Di conseguenza, al verificarsi di tale ipotesi è auspicabile l’attivazione della dialettica societaria che faccia uso degli “strumenti reattivi” disciplinati dall’ordinamento (convocazione dell’assemblea ex art. 2406, secondo comma, c.c.) previa comunicazione all’organo di amministrazione, per informare i soci sia dell’inerzia, sia delle verifiche e degli accertamenti svolti durante l’attività di vigilanza, sia dello stato di squilibrio della società, sia della concreta prospettiva di risanamento.
Dinanzi ad un’eventuale ritrosia dei soci, il dissidio tra gli organi dovrebbe essere portato all’attenzione del Tribunale, terzo e indipendente, con un ricorso per controllo giudiziario ex art. 2409 c.c. [95], in sintonia con quanto tipizzato dal Tusp per le società pubbliche. Peraltro, sul piano civilistico un esposto-denuncia al pubblico ministero non è equipollente al rimedio tipico del ricorso per sospetto di gravi irregolarità gestionali, visto che nelle società chiuse non può neppure più provocarne la legittimazione, né può essere finalizzato ad una declaratoria di insolvenza considerato che come vedremo tra poco, l’organo di controllo può provvedervi direttamente. Va peraltro ricordato che il collegio sindacale, a norma dell’art. 2393 comma 3, c.c., può deliberare l’azione di responsabilità a maggioranza dei due terzi dei suoi componenti nei confronti degli amministratori nelle S.p.a. e per effetto del rinvio dell’articolo 2477, comma 5, cod. civ., nelle S.r.l. E ancora nel caso in cui la situazione di crisi abbia determinato la perdita del capitale minimo della società, i sindaci dovrebbero attivarsi per richiedere al tribunale di accertare la causa di scioglimento della società ex art. 2485 c.c. Senza dimenticare che ove l’organo di controllo risulti a sua volta inadempiente nei vari obblighi i soci potranno revocarlo per giusta causa sia pure con la garanzia dell’approvazione giudiziale prevista dall’art. 2400, secondo comma, c.c.[96]

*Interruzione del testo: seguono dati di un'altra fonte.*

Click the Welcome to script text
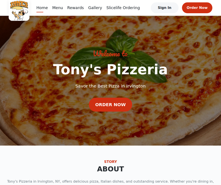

Nelle società con azioni quotate – con esclusione delle società con azioni quotate solo in mercati regolamentati di altri paesi UE – il collegio sindacale comunica alla Consob le irregolarità riscontrate nell’attività di vigilanza e trasmette i relativi verbali delle riunioni e degli accertamenti svolti e ogni altra utile documentazione (art. 149, terzo comma, TUF). La segnalazione alla Consob rientra nel legittimo esercizio dei poteri strumentali ispettivi che l’ordinamento attribuisce al collegio sindacale. [97]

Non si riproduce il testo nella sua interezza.